_Data shown:_
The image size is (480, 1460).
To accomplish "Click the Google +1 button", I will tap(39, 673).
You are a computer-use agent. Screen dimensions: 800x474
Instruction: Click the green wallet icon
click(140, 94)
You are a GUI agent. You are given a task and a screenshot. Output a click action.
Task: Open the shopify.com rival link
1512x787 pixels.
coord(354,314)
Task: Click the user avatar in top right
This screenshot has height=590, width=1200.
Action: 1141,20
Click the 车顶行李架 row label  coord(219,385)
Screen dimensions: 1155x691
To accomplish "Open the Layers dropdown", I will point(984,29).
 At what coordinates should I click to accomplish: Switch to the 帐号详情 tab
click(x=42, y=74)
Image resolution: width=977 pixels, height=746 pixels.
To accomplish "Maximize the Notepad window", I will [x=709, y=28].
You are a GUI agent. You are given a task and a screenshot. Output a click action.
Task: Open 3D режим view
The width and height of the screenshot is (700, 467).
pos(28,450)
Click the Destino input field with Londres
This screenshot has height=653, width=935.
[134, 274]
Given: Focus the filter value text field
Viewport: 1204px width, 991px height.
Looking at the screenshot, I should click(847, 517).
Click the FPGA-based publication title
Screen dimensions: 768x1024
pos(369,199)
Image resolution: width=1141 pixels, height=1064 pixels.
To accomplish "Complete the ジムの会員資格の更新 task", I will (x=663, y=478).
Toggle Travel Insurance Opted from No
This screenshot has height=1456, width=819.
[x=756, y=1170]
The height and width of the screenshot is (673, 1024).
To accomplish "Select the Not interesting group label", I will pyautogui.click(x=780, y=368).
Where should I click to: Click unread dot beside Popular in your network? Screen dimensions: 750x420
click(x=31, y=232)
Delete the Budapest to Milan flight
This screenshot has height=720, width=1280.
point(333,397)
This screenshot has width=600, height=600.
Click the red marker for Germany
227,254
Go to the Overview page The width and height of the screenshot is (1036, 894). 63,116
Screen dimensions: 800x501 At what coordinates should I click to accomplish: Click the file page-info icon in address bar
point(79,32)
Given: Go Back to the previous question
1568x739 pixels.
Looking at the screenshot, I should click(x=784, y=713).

_Exercise:_ Starting from the line with "Where should I" and ending with the final line of the data, quote every line exactly, both ends included.

_Expected answer:_
Where should I click to: Click unread dot beside Popular in your network? Screen dimensions: 750x420
click(x=31, y=232)
Delete the Budapest to Milan flight
This screenshot has height=720, width=1280.
point(333,397)
This screenshot has width=600, height=600.
Click the red marker for Germany
227,254
Go to the Overview page The width and height of the screenshot is (1036, 894). 63,116
Screen dimensions: 800x501 At what coordinates should I click to accomplish: Click the file page-info icon in address bar
point(79,32)
Given: Go Back to the previous question
1568x739 pixels.
Looking at the screenshot, I should click(x=784, y=713).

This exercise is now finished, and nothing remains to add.